[EXCERPTED RECORDS]
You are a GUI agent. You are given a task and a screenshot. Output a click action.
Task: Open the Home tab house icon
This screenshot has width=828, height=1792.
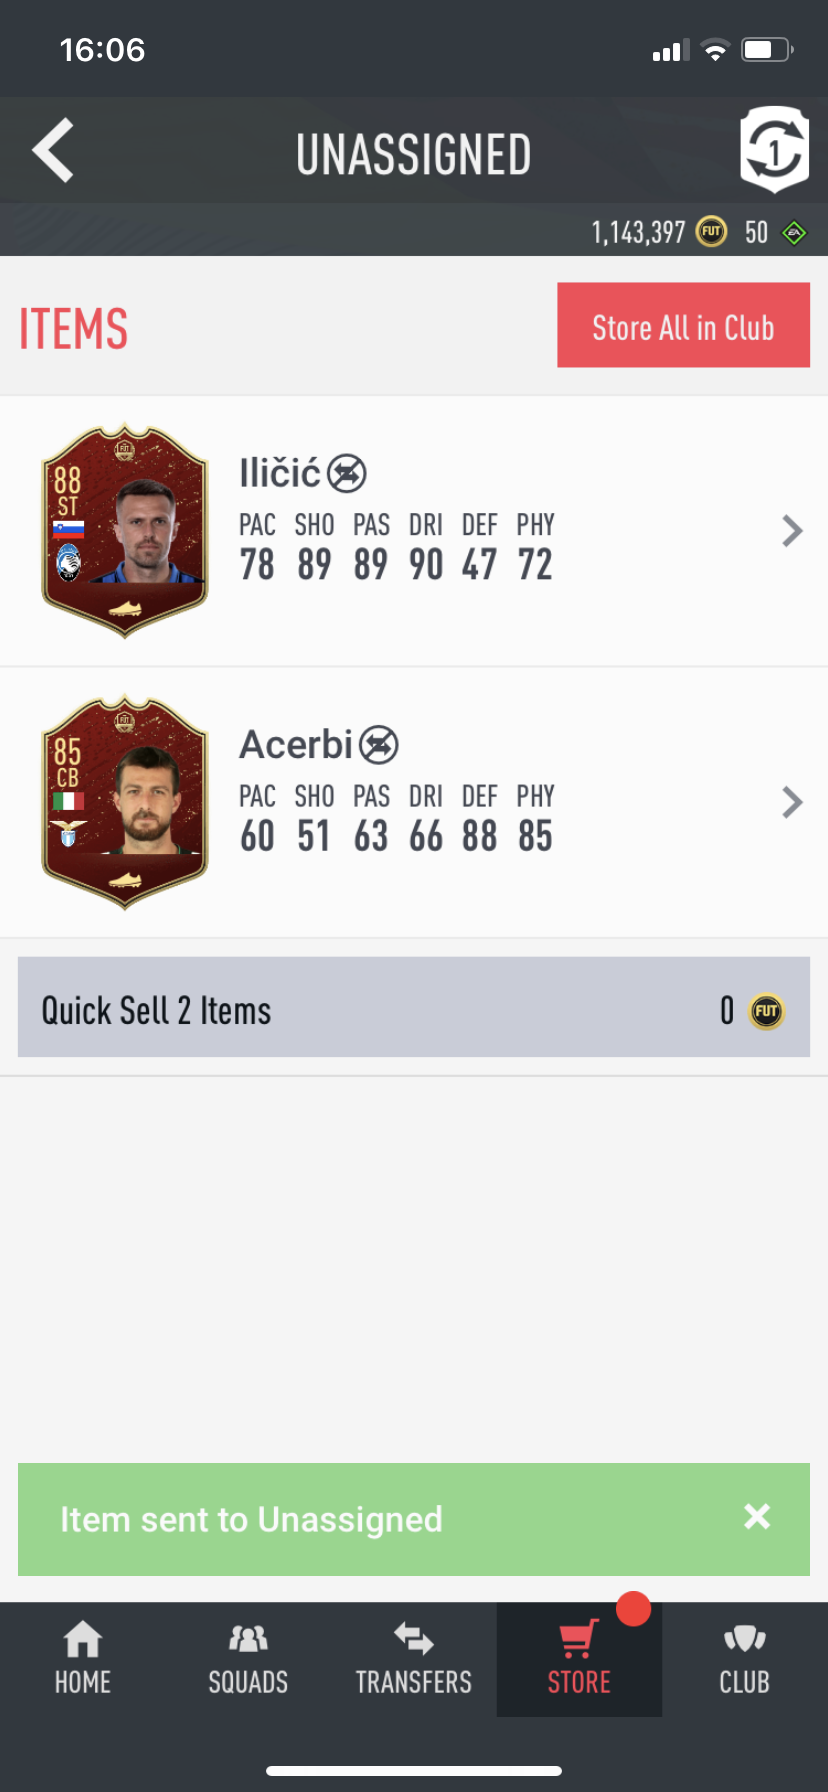click(x=83, y=1639)
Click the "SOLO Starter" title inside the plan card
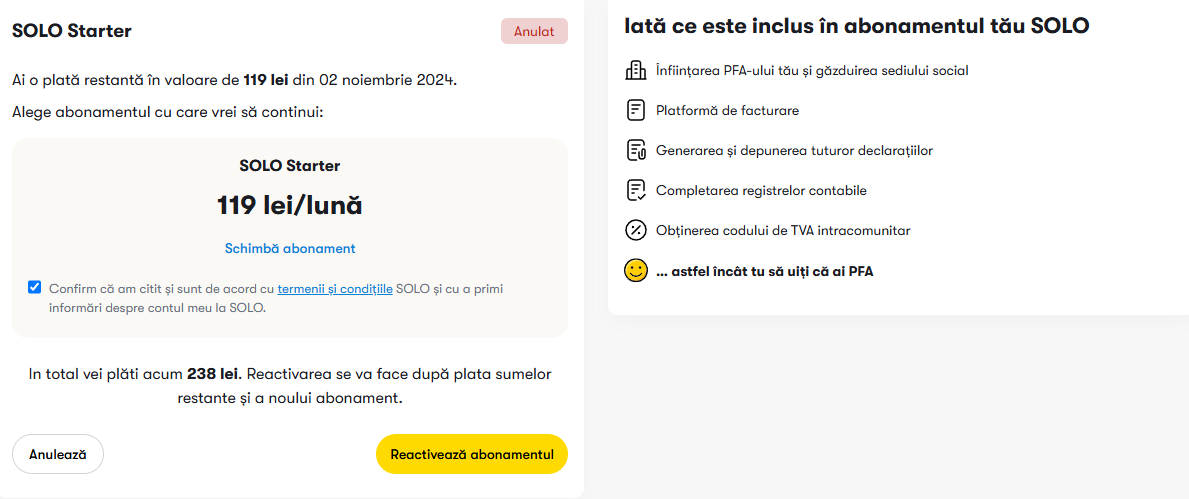The image size is (1189, 499). click(x=290, y=166)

[GOAL OF THE EXERCISE] Print, word for word, every entry shown above; the pictures stay out.

[TASK OUTPUT]
You are a GUI agent. You are given a task and a screenshot. Output a click action.
Task: Open the Home tab house icon
This screenshot has width=828, height=1792.
click(x=83, y=1639)
Click the "SOLO Starter" title inside the plan card
The image size is (1189, 499). click(x=290, y=166)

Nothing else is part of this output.